What you get is a clean tabular view: ID, task name, start, finish, duration, % complete, resource. No Gantt. For some audiences — auditors, finance teams, anyone doing variance analysis on a per-task basis — this is what they actually want. The PDF is searchable, sortable in the source workbook, and uniformly readable.

What you lose: any visual sense of the schedule shape. There is no timeline, no critical-path highlighting, no dependency arrows. A stakeholder who needs to feel the project at a glance won't get it from a 14-page table.

Right when the PDF is going to someone who reads spreadsheets natively. Wrong when the audience needs to see the schedule.

Option 3 — PowerPoint paste then print to PDF

The premium option. Take the MSP Gantt screenshot or a cleaned-up timeline, paste it into a PowerPoint deck, add a slide with the top three risks, a slide with milestone status, and export the deck as a PDF.

This produces the most polished result by a wide margin — but it's also 30–60 minutes of manual work every time. Most PMs reach for this only when the stakeholder is a steering committee or board, where the formality pays back the effort.

Right when the PDF is itself the deliverable — a board pack, a kickoff document, an RFP response. Wrong as the weekly status cadence; you'll burn the budget for the polish before the project is half done.

Option 4 — PlanSight PDF export

Upload the .mpp, click Export PDF in the workspace, get back a landscape PDF that includes the task list with task ID, name, start/finish dates, % complete, resource, and notes — outline-indented the way MS Project displays it.

What this avoids: no page-setup tuning, no manual screenshot composition, no copy-paste-into-PowerPoint loop. The export is the same every time, takes seconds, and the columns are pre-tuned for stakeholder readability rather than full PM-view density.

What it doesn't include: the full graphical Gantt with dependency arrows. The intended use is a task-list PDF that pairs with the live web share link — not a replacement for the screenshot-style Gantt.

PDF export is a Pro feature. Free signed-up users export to Excel; Pro users get both Excel and PDF.

What stakeholders actually look at in a project-plan PDF

When a senior stakeholder opens the PDF you sent, they don't read the task table top to bottom. They look for four things, in this order:

  1. The headline status — a single red/amber/green pulse for the whole project.
  2. Milestones — are the dated commitments still going to hit?
  3. What slipped this week — what's different from last week's PDF?
  4. The critical path end date — when does the project actually finish?

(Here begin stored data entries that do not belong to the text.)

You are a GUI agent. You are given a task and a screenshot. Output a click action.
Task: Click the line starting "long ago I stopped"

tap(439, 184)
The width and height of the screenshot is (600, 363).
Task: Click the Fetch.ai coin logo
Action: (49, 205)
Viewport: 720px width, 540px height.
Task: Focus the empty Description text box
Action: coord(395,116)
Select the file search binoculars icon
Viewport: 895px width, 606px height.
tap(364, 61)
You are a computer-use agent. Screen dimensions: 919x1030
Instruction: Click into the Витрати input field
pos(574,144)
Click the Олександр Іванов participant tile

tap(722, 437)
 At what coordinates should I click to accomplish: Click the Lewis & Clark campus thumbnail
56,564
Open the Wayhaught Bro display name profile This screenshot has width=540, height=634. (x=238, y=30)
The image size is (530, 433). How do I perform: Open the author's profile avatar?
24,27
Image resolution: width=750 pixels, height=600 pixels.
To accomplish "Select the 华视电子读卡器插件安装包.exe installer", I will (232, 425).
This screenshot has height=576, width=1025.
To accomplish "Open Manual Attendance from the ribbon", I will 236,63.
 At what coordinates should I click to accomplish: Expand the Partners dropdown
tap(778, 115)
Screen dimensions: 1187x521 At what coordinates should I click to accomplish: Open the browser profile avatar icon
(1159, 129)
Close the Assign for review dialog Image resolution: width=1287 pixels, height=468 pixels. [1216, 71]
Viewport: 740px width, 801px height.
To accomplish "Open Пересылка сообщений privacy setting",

This is exactly what PlanSight's weekly status snapshot is designed to surface in one page: top-line RAG, milestones hitting and coming, slips, risks. If you're sending a stakeholder PDF every week, the weekly snapshot is usually a better fit than a full task-list export — same data, packaged for the way a stakeholder reads.

For one-off PDFs (a kickoff document, a steering committee pre-read, an auditor request), the full task-list export is closer to what you want. For ongoing weekly communication, the snapshot.

Pair the PDF with a sentence

Whichever option you pick, attach a one-sentence narrative to the email when you send it. The PDF is the evidence; the sentence is what makes the stakeholder care.

Bad: "Status report attached."

Good: "RAG is amber this week — Task 47 vendor delivery slipped 3 days and is now blocking the integration milestone. Plan attached."

The PDF lets them verify; the sentence tells them what to think about. The same principle applies to a live share link, and to screenshots. The artefact alone has never been the message.